La risposta arriva da una nuova indagine compiuta da Facile.it e e Mutui.it

“Prima di prendere una decisione – commenta Ivano Cresto, responsabile della Business Unit Mutui di Facile.it e Mutui.it - è opportuno considerare alcuni fattori; in primis il tasso fisso, che viene calcolato come la somma dello spread e dell'IRS relativo al periodo, sta crescendo anche se è ancora relativamente basso; l’IRS calcolato a 20 anni è aumentato di 70 punti base se confrontato con i minimi raggiunti a luglio, ed è passato da un valore di 0.73 a 1.40 e questo, se lo traduciamo in cifre, vuol dire un aumento di circa 40 euro nella rata mensile di un mutuo indicizzato a tasso fisso e di un importo pari a 100 mila euro da rimborsare in 20 anni. L’IRS, viste queste premesse, potrebbe continuare ad aumentare a causa del generale incremento dei rendimenti che, visti questa volta a livello mondo, sono fortemente connessi tanto alla ripresa economica quanto alle politiche applicate dai governi dei diversi stati; europei ed extra europei. Un ulteiore fattore da prendere in considerazione è lo spread ovvero il guadagno che le banche applicano sui mutui che offrono ai loro clienti; questo paramentro è determinato non solo dal pricing più o meno aggressivo degli istituti, ma anche da una cosiddetta “componente di rischio del Paese”.

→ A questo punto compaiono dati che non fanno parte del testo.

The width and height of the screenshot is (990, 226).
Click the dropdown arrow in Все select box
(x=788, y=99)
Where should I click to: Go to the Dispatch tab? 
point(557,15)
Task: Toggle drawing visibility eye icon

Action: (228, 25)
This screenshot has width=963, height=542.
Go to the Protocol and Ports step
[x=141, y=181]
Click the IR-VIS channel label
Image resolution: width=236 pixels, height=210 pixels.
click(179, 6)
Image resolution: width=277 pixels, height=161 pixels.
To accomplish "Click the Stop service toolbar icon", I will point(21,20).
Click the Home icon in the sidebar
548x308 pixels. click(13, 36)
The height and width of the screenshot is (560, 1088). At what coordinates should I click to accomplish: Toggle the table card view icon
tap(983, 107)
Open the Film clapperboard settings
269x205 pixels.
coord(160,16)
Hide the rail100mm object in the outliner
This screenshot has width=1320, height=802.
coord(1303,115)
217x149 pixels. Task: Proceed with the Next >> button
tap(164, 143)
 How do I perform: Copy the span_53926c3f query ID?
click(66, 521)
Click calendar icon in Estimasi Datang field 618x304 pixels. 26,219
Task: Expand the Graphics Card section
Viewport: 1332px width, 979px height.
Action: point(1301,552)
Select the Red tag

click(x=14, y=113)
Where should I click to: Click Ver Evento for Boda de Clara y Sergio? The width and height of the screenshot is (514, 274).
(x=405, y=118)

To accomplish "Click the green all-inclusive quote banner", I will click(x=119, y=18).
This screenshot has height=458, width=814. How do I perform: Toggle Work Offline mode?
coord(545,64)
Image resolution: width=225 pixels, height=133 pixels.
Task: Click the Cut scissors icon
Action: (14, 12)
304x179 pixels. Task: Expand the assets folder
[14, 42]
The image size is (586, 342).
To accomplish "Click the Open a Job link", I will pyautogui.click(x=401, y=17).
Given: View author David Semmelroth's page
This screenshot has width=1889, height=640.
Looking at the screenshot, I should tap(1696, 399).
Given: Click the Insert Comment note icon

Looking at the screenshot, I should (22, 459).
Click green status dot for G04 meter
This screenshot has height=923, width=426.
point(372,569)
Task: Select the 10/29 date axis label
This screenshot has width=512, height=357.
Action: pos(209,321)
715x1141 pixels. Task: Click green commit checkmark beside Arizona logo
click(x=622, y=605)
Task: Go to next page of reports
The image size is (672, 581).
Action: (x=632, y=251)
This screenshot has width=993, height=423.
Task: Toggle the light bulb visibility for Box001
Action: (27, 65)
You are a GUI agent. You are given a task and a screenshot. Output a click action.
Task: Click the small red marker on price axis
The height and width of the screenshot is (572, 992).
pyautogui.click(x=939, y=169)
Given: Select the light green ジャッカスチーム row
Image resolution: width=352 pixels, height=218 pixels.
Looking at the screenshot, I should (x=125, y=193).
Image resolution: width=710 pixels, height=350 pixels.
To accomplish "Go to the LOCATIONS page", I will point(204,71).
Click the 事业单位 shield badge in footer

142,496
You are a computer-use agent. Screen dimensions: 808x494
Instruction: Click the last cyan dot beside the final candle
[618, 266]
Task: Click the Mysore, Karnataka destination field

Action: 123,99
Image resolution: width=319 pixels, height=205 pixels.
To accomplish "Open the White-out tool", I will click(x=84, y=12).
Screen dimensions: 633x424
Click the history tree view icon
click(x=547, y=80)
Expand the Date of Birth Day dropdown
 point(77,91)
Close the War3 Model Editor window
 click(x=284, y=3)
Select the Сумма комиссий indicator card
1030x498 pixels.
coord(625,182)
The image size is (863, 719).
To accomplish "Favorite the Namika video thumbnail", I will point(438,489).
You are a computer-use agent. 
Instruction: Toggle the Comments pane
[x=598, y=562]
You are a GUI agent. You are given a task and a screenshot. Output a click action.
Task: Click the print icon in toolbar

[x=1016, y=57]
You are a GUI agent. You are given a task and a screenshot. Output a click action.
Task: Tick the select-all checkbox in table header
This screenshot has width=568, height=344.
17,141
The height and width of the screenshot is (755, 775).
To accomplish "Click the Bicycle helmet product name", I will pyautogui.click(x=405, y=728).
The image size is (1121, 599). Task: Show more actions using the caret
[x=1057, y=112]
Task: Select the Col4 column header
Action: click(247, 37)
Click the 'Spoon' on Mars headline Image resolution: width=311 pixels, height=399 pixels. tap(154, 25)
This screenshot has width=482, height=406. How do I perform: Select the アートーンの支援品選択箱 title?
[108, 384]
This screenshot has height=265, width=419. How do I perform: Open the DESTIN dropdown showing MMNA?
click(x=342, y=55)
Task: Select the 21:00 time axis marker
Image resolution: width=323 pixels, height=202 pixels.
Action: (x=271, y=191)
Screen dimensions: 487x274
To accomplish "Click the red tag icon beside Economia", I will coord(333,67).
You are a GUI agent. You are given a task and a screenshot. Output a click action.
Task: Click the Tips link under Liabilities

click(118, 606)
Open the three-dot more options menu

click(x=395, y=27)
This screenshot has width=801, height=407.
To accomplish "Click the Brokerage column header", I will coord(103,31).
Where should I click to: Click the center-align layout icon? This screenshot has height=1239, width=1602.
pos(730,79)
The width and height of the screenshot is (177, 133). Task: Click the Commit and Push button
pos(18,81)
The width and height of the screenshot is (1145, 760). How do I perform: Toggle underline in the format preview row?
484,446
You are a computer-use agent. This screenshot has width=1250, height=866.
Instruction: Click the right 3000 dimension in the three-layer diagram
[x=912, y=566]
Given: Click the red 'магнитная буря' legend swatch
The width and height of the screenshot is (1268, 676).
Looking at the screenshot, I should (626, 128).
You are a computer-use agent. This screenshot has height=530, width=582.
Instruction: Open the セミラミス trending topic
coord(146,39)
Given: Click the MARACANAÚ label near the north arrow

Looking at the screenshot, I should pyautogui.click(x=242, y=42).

“Per quello che riguarda il tasso variabile – continua Cresto - ovvero quello calcolato come la somma dello spread bancario e dell Euribor (o tasso BCE, nel caso in cui si parli di mutui indicizzati in questo modo, oggettivamente molto pochi in Italia) bisogna considerare che l’Euribor è ormai negativo fin dal 2015 e che ancora oggi è in lieve calo, soprattutto, però, bisogna calcolare che con ottima probabilità esso resterà negativo anche per tutto l'anno in corso e l’inizio del prossimo, ipotesi che diventa ancora più realistica nel caso in cui il Quantitative Easing creato della BCE verrà rinnovato”.

I dati di Facile.it e Mutui.it mostrano come entrambe le tipologie abbiano visto sensibili miglioramenti in termini di convenienza negli ultimi anni. E’ vero, conclude Cresto, che la scelta vincente negli ultimi anni è stata il tasso fisso, ma presto il vento, per i nuovi mutui o per le surroghe, potrebbe girare in favore non solo dei tassi variabili, a loro volta divenuti più convenienti rispetto al passato, ma anche dei tassi misti, che consentono di cambiare tipo di tasso, da fisso a variabile, lungo tutta la durata del contratto.

Nel dettaglio, questi tipi di mutuo presentano una componente fissa ed una variabile, e/o una o più tranches temporali (due, cinque o dieci anni) alla scadenza delle quali è possibile rinegoziare il tasso del mutuo, il che è un buon sistema per rivalutare ed eventualmente correggere le proprie scelte iniziali. Anche se questo tipo di contratto tende a proporre condizioni iniziali più onerose, per compensare tale vantaggio. In presenza, tuttavia, di incertezza sull’evoluzione del quadro macroeconomico, l’opzione del tasso fisso potrebbe effettivamente essere una buona scelta.